From: Kuniyuki Iwashima <kuniyu@google.com>
To: jrife@google.com
Cc: andrii@kernel.org, bpf@vger.kernel.org, daniel@iogearbox.net,
edumazet@google.com, kuba@kernel.org, kuniyu@google.com,
martin.lau@linux.dev, netdev@vger.kernel.org, sdf@fomichev.me,
willemdebruijn.kernel@gmail.com, yusuke.suzuki@isovalent.com
Subject: Re: [PATCH net-next v2 1/2] udp: Preserve UDP socket addresses on abort
Date: Thu, 5 Mar 2026 03:25:21 +0000 [thread overview]
Message-ID: <20260305032524.2176479-1-kuniyu@google.com> (raw)
In-Reply-To: <skxd6uimyxzi4x5nfmz24ez3d45qiubdnwkqawtbomjfzy5qrs@yb724ykvvkec>
From: Jordan Rife <jrife@google.com>
Date: Wed, 4 Mar 2026 23:52:22 +0000
> On Wed, Mar 04, 2026 at 09:21:03PM +0000, Kuniyuki Iwashima wrote:
> > From: Jordan Rife <jrife@google.com>
> > Date: Tue, 3 Mar 2026 17:01:02 +0000
> > > Currently, udp_abort() invokes __udp_disconnect() which clears out
> > > socket fields like inet_daddr and inet_dport. This makes fields like
> > > dst_ip4, dst_ip6, and dst_port useless inside cgroup/sock_release BPF
> > > hooks following an abort on a connected UDP socket, since they'll always
> > > equal zero. This differs from the behavior for TCP sockets where a
> > > cgroup/sock_release hook will see the address and port that the socket
> > > was connected to at the time it was aborted. This causes issues in
> > > Cilium where a sock_release hook is used to perform map maintenance when
> > > sockets are released, since Cilium actively destroys connected UDP
> > > sockets in some cases.
> >
> > Just curious why Cilium does not unregister the socket just
> > after aborting it ?
> >
> > At least Cilium should know the key at that moment.
>
> Originally, socket aborts in Cilium were handled with sock_diag (and
> still are on older kernels), so you'd need to do some map maintenance in
> userspace directly before or after aborting the socket. I suppose it was
> just cleaner to put common cleanup code in a sock_release hook.
>
> > >
> > > Make the behavior consistent between TCP and UDP sockets by not clearing
> >
> > This patch makes another inconsistency with TCP.
> >
> > As you mentioned in the cover letter, before the patch, even if
> > aborted, a bound socket still reserves a port, but it does not now.
> >
> > This might be surprising for non-reuseaddr/port sockets.
>
> Yeah, true. I'm curious if this behavior is something that is useful at
> all or simply an accident of the current implementation? If I'm
> aborting/destroying a socket, why should it hold onto bound ports until
> the socket is closed? I wasn't quite sure about this.

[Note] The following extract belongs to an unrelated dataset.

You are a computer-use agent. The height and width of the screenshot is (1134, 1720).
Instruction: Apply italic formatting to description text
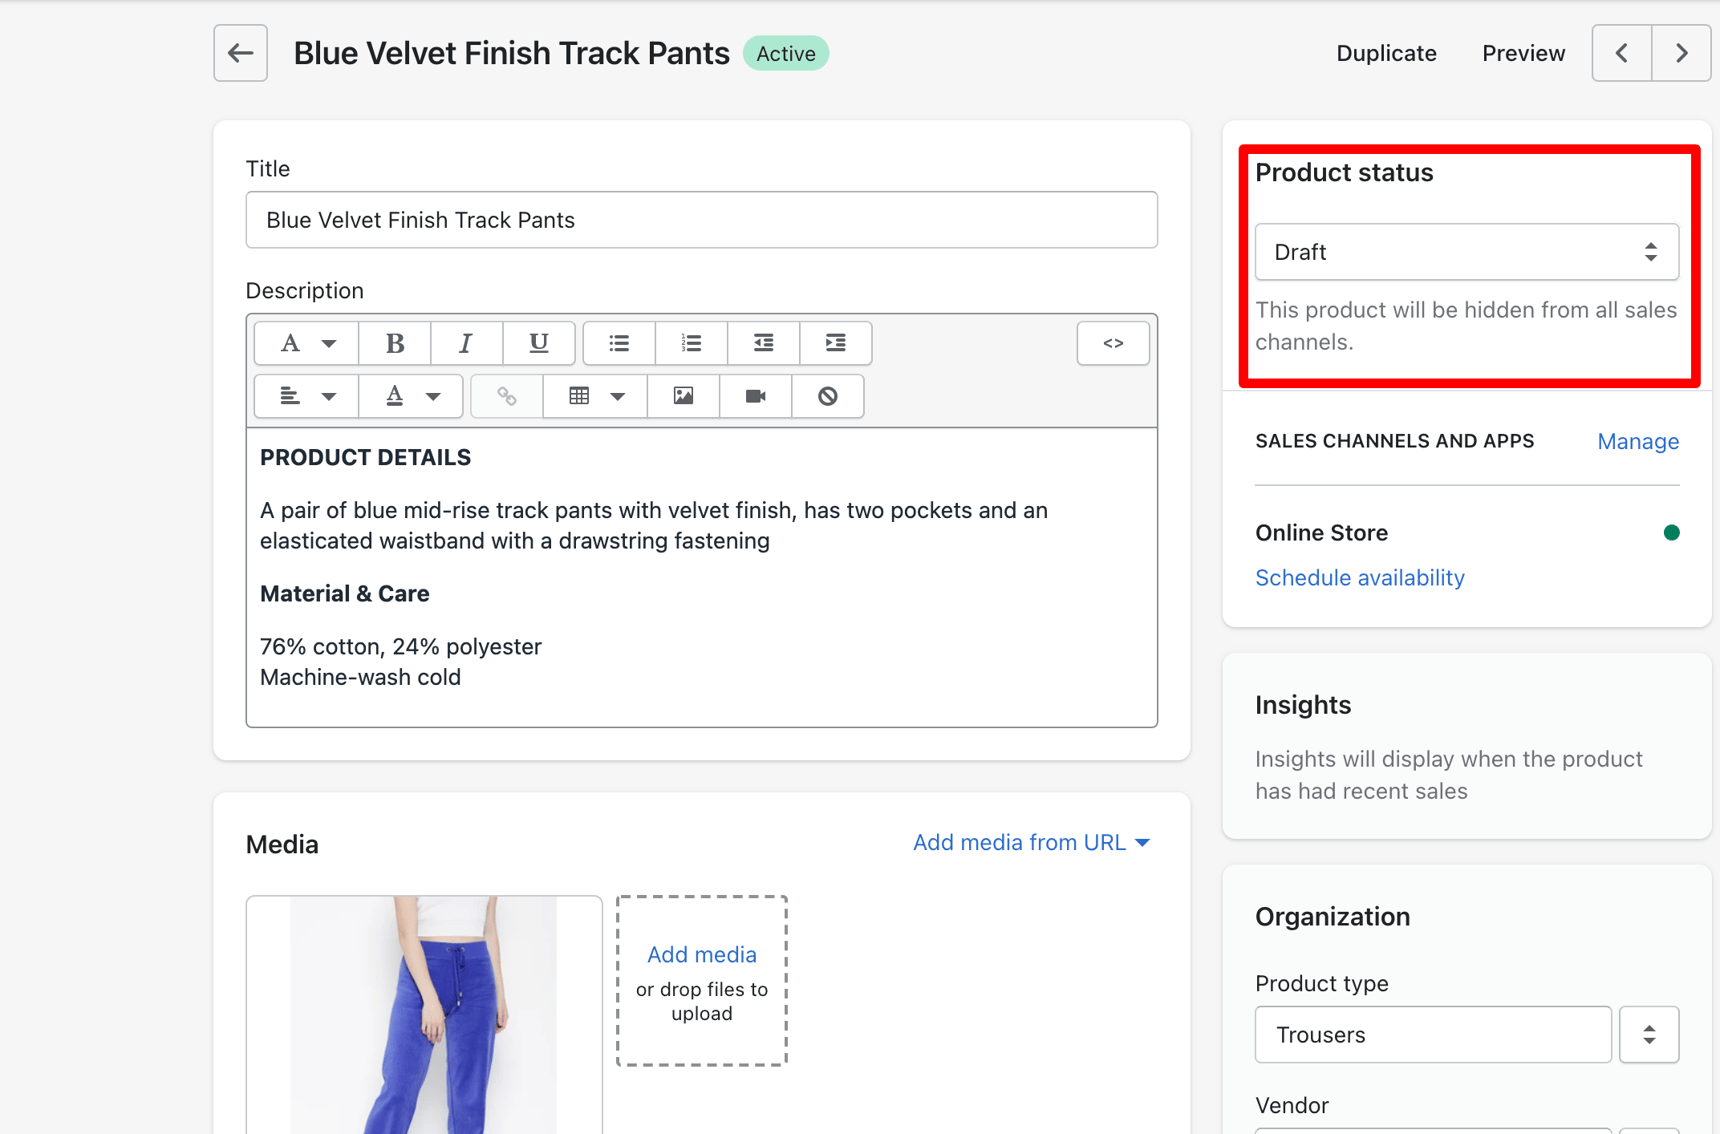pos(466,343)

Digging into the first (long) thread of SOCK_DESTROY (TCP),
the motivation was to kill sockets bound to an IP address
that Android/laptop removes when it switches networks.
https://lore.kernel.org/netdev/1447811024-8553-1-git-send-email-lorenzo@google.com/
In that sense, holding a port seems unnecessary.
But there are a few concerns like
* someone could use the feature for server and reuse port
too quickly.
https://lore.kernel.org/netdev/1447879416.562854.443622857.62708268@webmail.messagingengine.com/
* it's a bit worrisome if this feature is viewed as a way for
resouce management.
https://lore.kernel.org/netdev/CALx6S35Q_pc-vBNpA0hipn5K-vSmPDsV-V=D13sODESNO7Htdw@mail.gmail.com/
Considering these, it seems fair to only notify an error
via epoll or blocked syscall and let the application to
close() sockets.
In a thread, the author mentioned this :
---8<---
Its purpose is to interrupt
blocked userspace socket calls, not to release resources.
---8<---
https://lore.kernel.org/netdev/CAKD1Yr0Gpr6Ex2i1TXEWyETn48P4g5vBvFZ9=_g+Lz_7-PqBDQ@mail.gmail.com/
Also, there was an assumption that a sane application will
close() sockets after receiving errors.
https://lore.kernel.org/netdev/1447972381.22599.278.camel@edumazet-glaptop2.roam.corp.google.com/
And yes, this does not apply to UDP, and sadly UDP patch's
thread has no such context nor discussion.
https://lore.kernel.org/netdev/?q=udp_abort&o=-1
But anyway, now I think we can solve your problem more
easily, see below.
>
> > > out these fields in udp_abort(). Instead, just unhash the socket, mark
> > > its state as TCP_CLOSE, and preserve the state of the other fields.
> > >
> > > Fixes: f5836749c9c0 ("bpf: Add BPF_CGROUP_INET_SOCK_RELEASE hook")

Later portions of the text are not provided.